The present study is consistent with that of Assar et al., who showed that all tested insecticides induced a significant inhibitory effect on alanine aminotransferase (ALT) and aspartate aminotransferase (AST) activity, except for teflubenzuron,⁴⁵ while Rashwan and his group reported that spinetoram moderately increases the activity of acetylcholinesterase.⁴⁶ Moreover, El-Mageed et al. demonstrated that the tested compound decreased (GOT/AST) and (GPT/ALT) activities in the hemolymph of S. litura 4th-instar larvae.⁴⁷ Abd El-Aswad et al. revealed that profenofos, chlorpyrifos, carbaryl, thiodicarb, fenpropathrin, and beta-cyfluthrin reduced ALT in the field and laboratory strains of S. litura in variable ways.⁴⁸ Finally, it can be concluded that our results agree with previous studies, such as Ibrahim et al., who found a reduction in acetylcholinesterase from teflubenzuron,⁴ and Kasmara et al., who described that ALK activity was increased after the treatment of 4th and 6th instar larvae of S. litura with pyriproxyfen, flufenoxuron, and teflubenzuron.⁴⁹

2.2.3.2. Morphological study using a scanning electron microscope (SEM). The morphological characteristics of S. litura larvae were detected through SEM analysis, as described in Fig. 6 and 7. Normal larvae treated with LC₅₀ of the most active thiazolo[4,5-b]quinoxalin-2(3H)-one derivative 3 demonstrated abdominal segments with prolegs, which are differentiated in the normal (untreated) larvae. Inflammation and swelling of the space between prolegs were recorded, preventing the movement of the larvae (Fig. 6a and b). Moreover, in abnormal larvae, the deformations changed as prominent deep bulges and swelling from the ventral prothorax hindered the movement of the larva and another change (Fig. 6c and d).

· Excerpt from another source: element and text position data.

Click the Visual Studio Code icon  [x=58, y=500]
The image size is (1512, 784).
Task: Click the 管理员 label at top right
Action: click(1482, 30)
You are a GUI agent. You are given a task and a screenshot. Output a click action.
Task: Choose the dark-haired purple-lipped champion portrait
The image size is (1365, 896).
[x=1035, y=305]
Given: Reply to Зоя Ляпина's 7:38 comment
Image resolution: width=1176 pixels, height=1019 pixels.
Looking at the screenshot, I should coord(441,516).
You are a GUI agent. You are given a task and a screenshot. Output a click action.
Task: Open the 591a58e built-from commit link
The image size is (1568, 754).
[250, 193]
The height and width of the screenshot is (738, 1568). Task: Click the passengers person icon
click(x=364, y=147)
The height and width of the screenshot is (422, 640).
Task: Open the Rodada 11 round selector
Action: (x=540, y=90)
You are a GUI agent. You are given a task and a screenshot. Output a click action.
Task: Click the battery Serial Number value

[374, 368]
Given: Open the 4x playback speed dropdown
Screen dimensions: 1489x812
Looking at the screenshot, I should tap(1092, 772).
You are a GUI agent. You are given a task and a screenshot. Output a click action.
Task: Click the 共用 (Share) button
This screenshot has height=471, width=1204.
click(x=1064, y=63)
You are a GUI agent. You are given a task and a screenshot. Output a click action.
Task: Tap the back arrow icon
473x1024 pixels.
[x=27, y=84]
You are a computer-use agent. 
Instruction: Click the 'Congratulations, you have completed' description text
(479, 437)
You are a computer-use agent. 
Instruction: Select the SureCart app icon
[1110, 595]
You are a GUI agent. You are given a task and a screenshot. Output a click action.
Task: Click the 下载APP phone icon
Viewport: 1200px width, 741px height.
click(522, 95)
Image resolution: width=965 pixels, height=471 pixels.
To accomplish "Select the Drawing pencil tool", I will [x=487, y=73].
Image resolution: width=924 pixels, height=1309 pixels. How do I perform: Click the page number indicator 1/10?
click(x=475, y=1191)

Fig. 6 SEM analysis: (a) normal larvae abdominal segments with prolegs; (b) larvae treated with LC₅₀ of the most active thiazolo[4,5-b]quinoxalin-2(3H)-one derivative 3, as shown in swelling of the space between prolegs. (c) Ventral prothorax of the normal larva; (d) larvae treated with LC₅₀ of the most active thiazolo[4,5-b]quinoxalin-2(3H)-one derivative 3, as shown in the prominent deep bulge and swelling of the ventral prothorax.

Fig. 7 SEM analysis: (a) normal diameter of spiracles; (b) larvae treated with LC₅₀ of most active thiazolo[4,5-b]quinoxalin-2(3H)-one derivative 3 showed an increase in the diameter of the spiracles; (c) normal larvae showed anal prolegs; and (d) larvae treated with LC₅₀ of the most active thiazolo[4,5-b]quinoxalin-2(3H)-one derivative 3, as shown in deformations and swelling between anal prolegs.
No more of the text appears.